Attendees and Estimated Costs

The anticipated registration fee will be announced at a later date and will cover seven nights of lodging, meals, transportation to/from Boise airport, transportation for field trips, and facility usage. Participants will be expected to pay for travel expenses from their home to the Boise airport and the return. However, we have funds allocated to support both the registration costs and the travel expenses of some participants, which will be prioritized toward students, early-career professionals, and participants from underrepresented groups in the geosciences. All participants will be expected to make their own travel arrangements to arrive at the Boise airport prior to 3 p.m. on 18 August and in the afternoon on 25 August. Alternatively, attendees may choose to provide their own transportation to McCall, and they will be picked up there on 18 August; these participants will be expected to use conference-provided transportation for the remainder of the meeting.
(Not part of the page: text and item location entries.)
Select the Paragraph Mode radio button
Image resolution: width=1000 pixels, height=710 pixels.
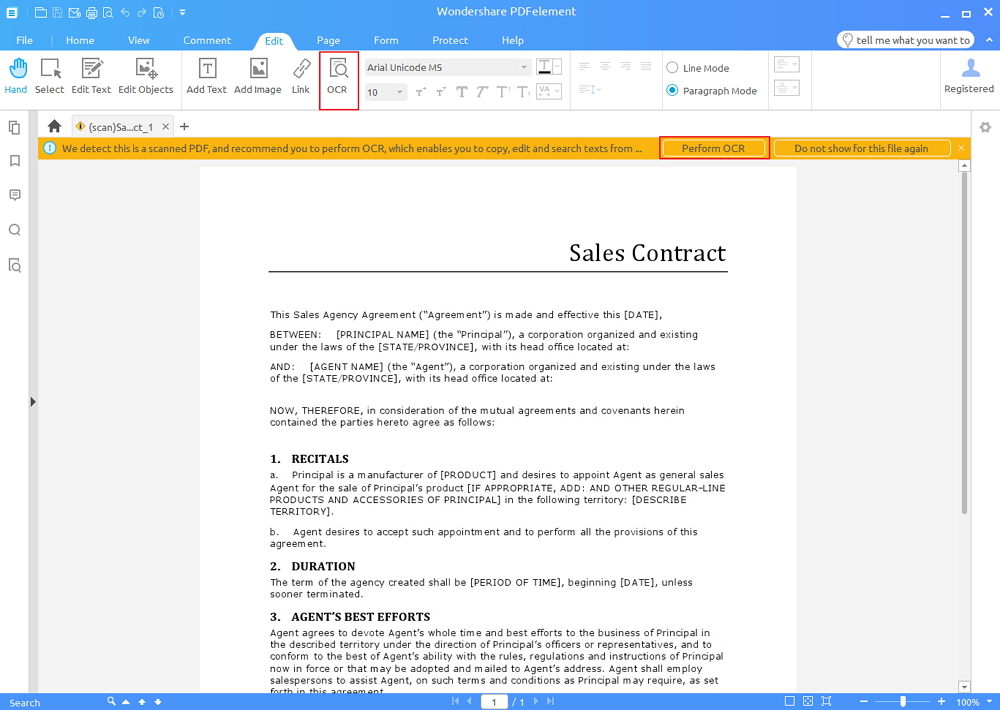click(672, 91)
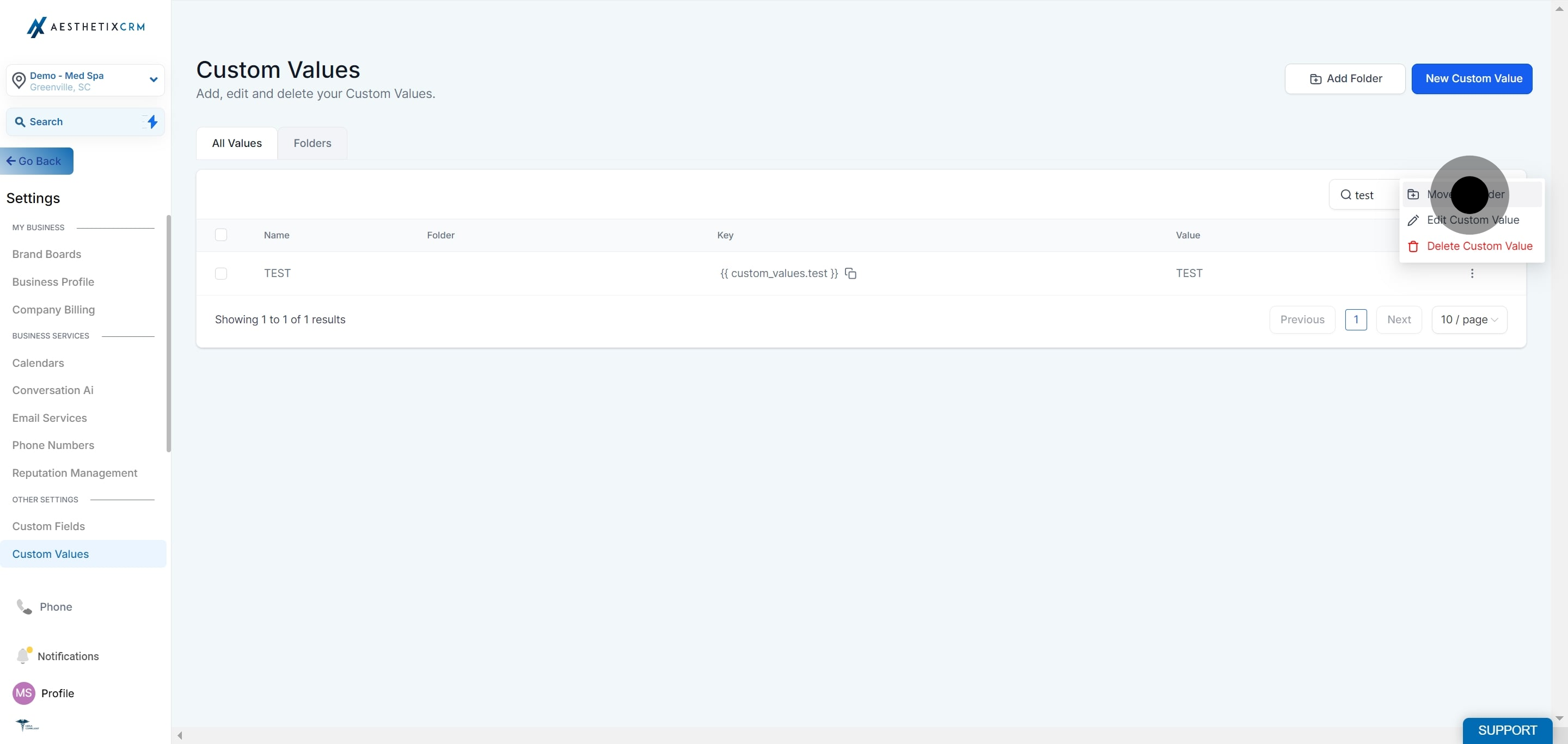The height and width of the screenshot is (744, 1568).
Task: Click the AesthetixCRM logo
Action: 86,27
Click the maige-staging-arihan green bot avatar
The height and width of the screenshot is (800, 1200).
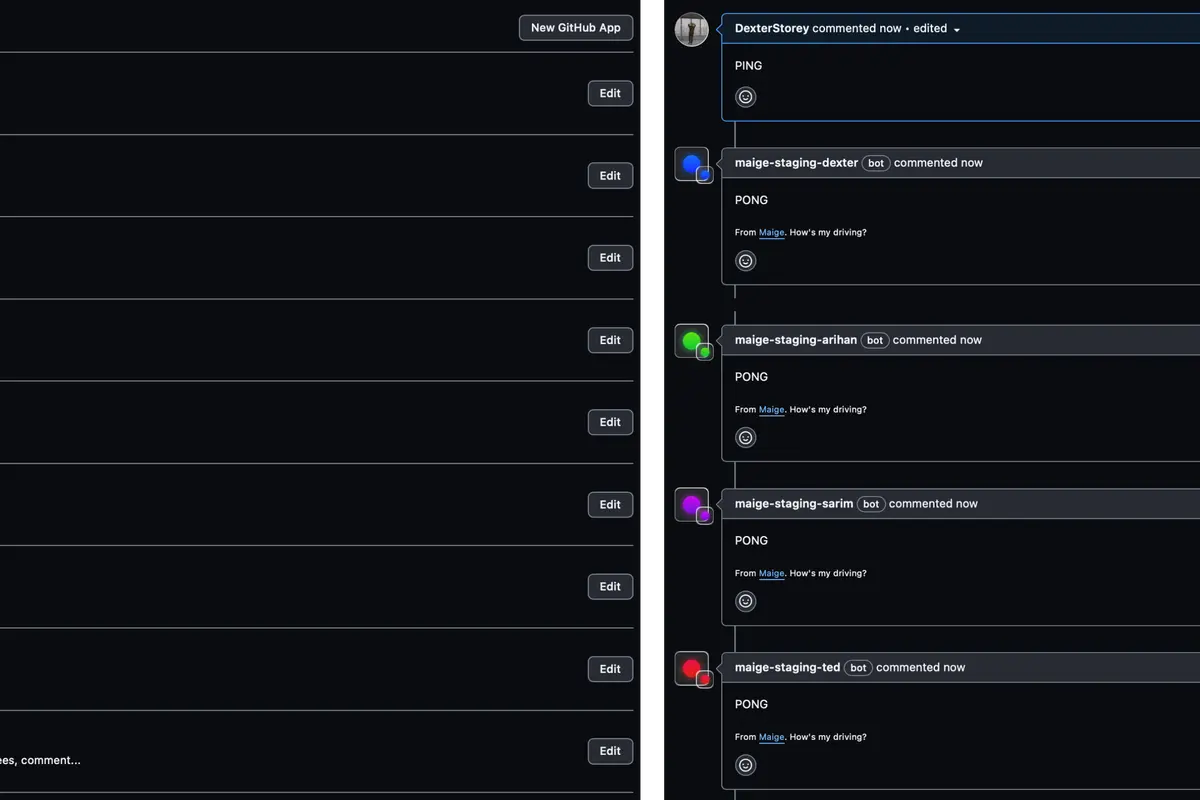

Applications and Registration

Application period opens: 1 Dec. 2022
Application deadline: 1 Mar. 2023
Acceptance notices: 24 Mar. 2023
Registration deadline: 14 Apr. 2023

GSA and the meeting conveners are committed to fostering diversity, equity, inclusion, and belonging in the geoscience community. We welcome and encourage applications from all gender identities, Black, Indigenous, Latinx, and People of Color, people with disabilities, LGBTQIA+ individuals, and other groups that are currently underrepresented within the earth-science community. We have dedicated funds to support conference participation for such individuals, as well as early-career researchers and students.

The conference will be limited to approximately 75 participants, and each participant will be expected to attend the full duration of the conference. To apply, please submit your application through the form on the meeting website:

https://geoscience.wisc.edu/cordilleran-penrose-2023

As part of the application, you will be asked to prepare a brief statement of your interests and relevance of your work to the conference themes (300 words maximum), and a tentative title for a proposed presentation. Every participant will be expected to present at the conference. Applicants will be notified regarding attendance and presentation format (oral or poster) by or before 31 March 2023. Conference participants will be asked to submit full abstracts for presentations at the time of registration.

Please note that there will be sessions at the GSA Cordilleran Section Meeting in May 2023 that are thematically related to this Penrose Conference. These will include overview talks for new models recently proposed for North American Cordilleran margin. These sessions were designed to provide general background to facilitate synthesis on the Penrose meeting in Idaho.